Food Agriculture & Nutrition Network of Solano County
Written by Joshua McAtee, Napa State Hospital Dietetic Intern
Almost everyone has been on a diet at some point or knows someone who has. From the Paleo diet to the more recently popular Keto diet, dieting has been a large part of our culture for many years. As far back as 1863 when William Banting created the “Banting” diet, a low carb and low calorie diet that he used to lose weight, new diet fads continue to pop up and have been established as an easy solution to losing weight fast.
Between 2017-2018 about 42% of adults in the US were obese, interestingly the CDC showed in 2013-2016 that 49.1% of adults tried to lose weight in the last 12 months. It may not be surprising that so many people are attempting diets to lose weight but what exactly is dieting?
What is Dieting?
The word “diet” comes from the Greek word “diaita” which means way of living or way of life. Over time this meaning became more and more focused on the foods and beverage we eat and drink. The concept of “diet” today brings to mind a way of living that involves restricting foods and drinks usually with the goal of weight loss or to prevent/treat disease. Not many people would consider diets fun, but how effective are they?
Why Don’t Diets Work?
While limiting calorie intake will result in weight loss, the problem is maintaining that weight loss long term. Highly restrictive diets can lead to overeating once the diet ends, binge eating on “cheat days” or when “falling off the wagon” all of which can lead to weight gain. Studies show that 80% or more of people who dieted lose weight gained back the weight, or more overtime. This shows how challenging dieting is and that it usually doesn’t work (for most people) in terms of sustained weight loss. Restrictive diets often don’t work because when your body feels deprived of calories it releases less of the hormone Leptin (which makes you feel full) and more of the hormone Ghrelin (which makes you feel hungry), the result is a feeling of hunger that won’t go away even after meals which can lead to overeating. Our bodies adapt to calorie deprivation by reducing the number of calories we burn for energy, in other words our metabolism slows down. Extreme calorie deprivation can affect cognition and attention, causing a person to become more preoccupied on thoughts of food. On the other hand, some individuals find diets that they can sustain long term that works well for their lifestyle. If you are on a diet long-term, you should consider contacting a dietitian to ensure your body is getting all the proper nutrition it needs.
The Dark Side of Dieting
Losing weight on a diet doesn’t always mean it’s healthy. Dieting can be very harmful if taken to extremes. People who starve/fast or are on very low-calorie diets are likely to lose muscle as part of their weight loss and often causes the body to shift to higher percentages of body fat. Extreme diets can also lead to lower metabolism and can lead to an unhealthy relationship with food which can even result in eating disorders. Restrictive diets can lead to malnutrition if you are no longer eating a variety of foods to provide all the vitamins and minerals your body needs.

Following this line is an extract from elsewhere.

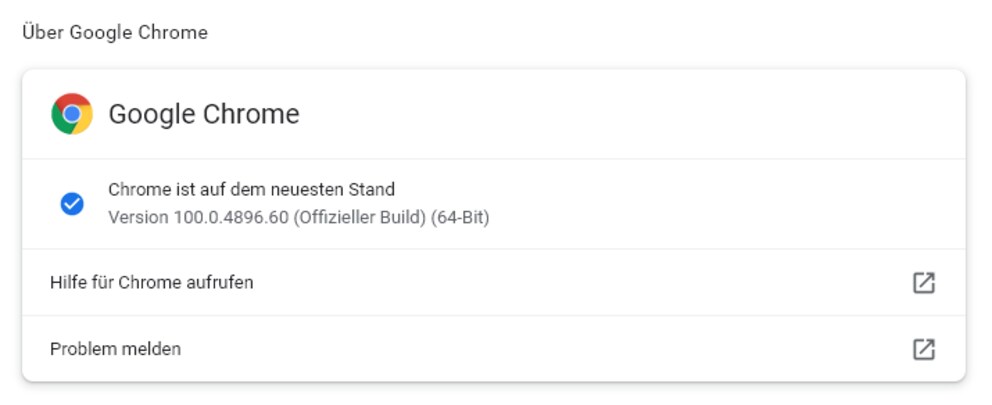
Task: Select version number 100.0.4896.60
Action: [232, 218]
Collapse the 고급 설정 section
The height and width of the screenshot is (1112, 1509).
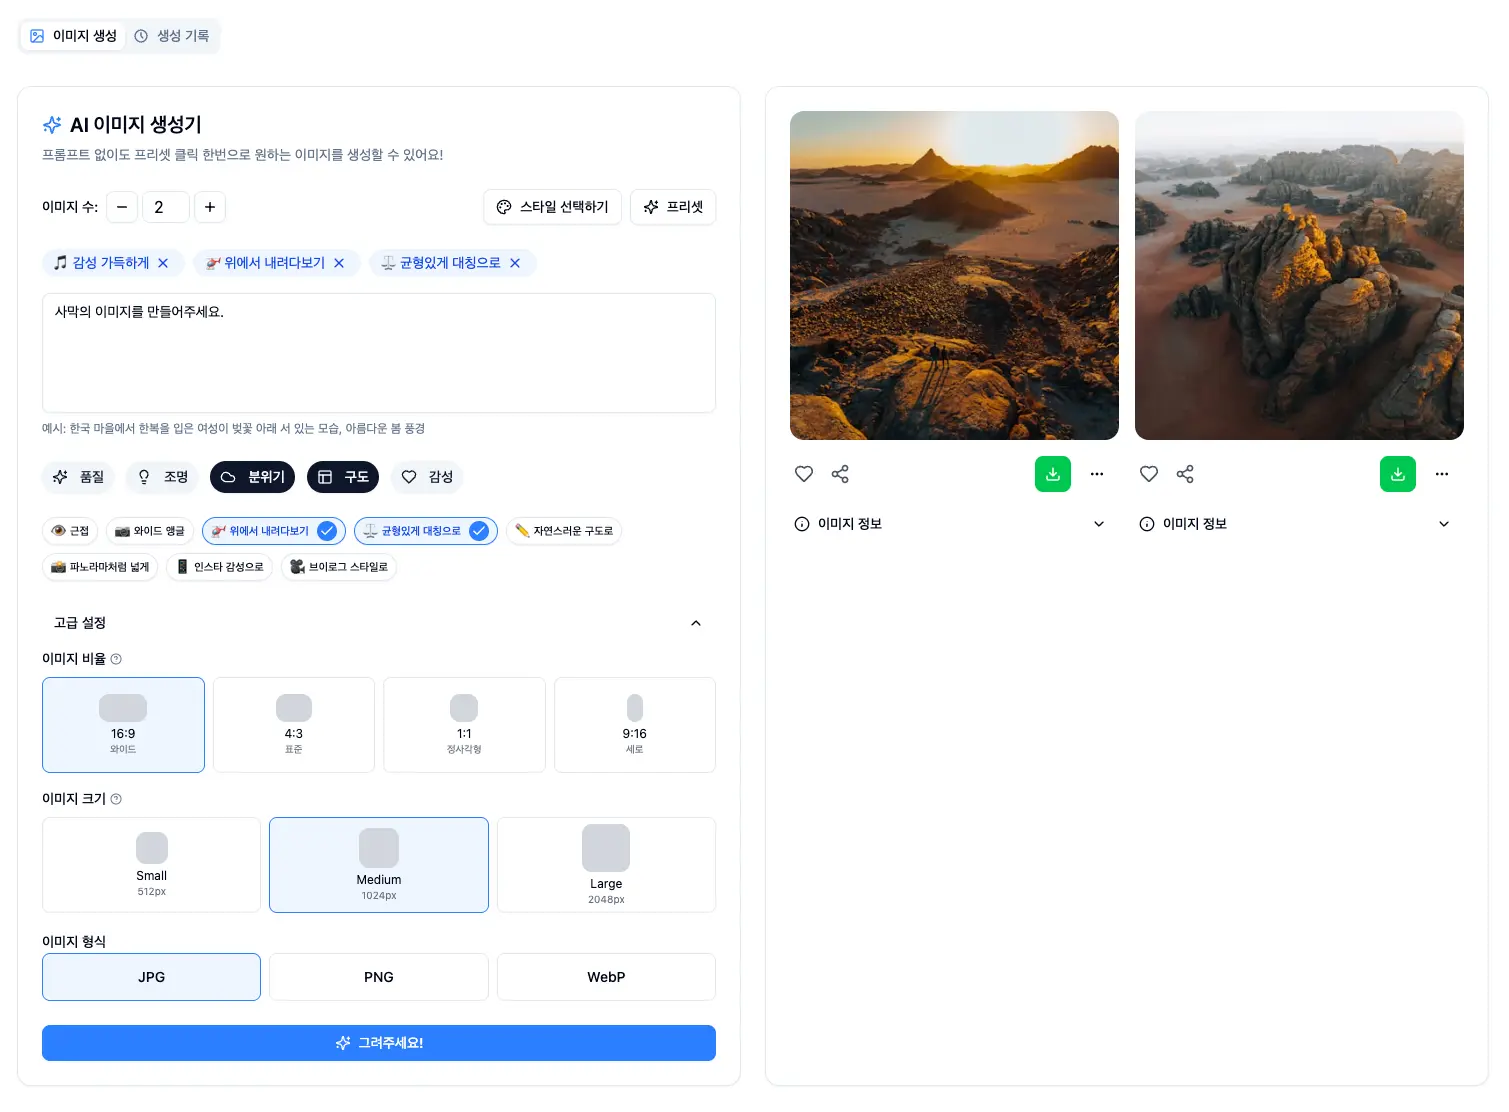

Wanting to live a healthier life is a great thing! What’s important is the methods you use. Instead of following strict diets (unless for a therapeutic diet for disease), focus on forming healthy lifestyle habits. Consult with a dietitian to help make small healthy changes. Smaller changes such as eating more fruits and vegetables and less processed foods, are much easier to maintain long term. Incorporate physical activity throughout the week by finding movement that you enjoy. Practice moderation in the foods you eat, it’s ok to have dessert every now and then! Make sure you are getting enough rest and staying hydrated. Lastly, listen to your body, it will tell you if it is hungry or full or if it needs rest. By focusing on your health instead of your weight, you will find yourself feeling better without all the stress that comes from following a strict diet.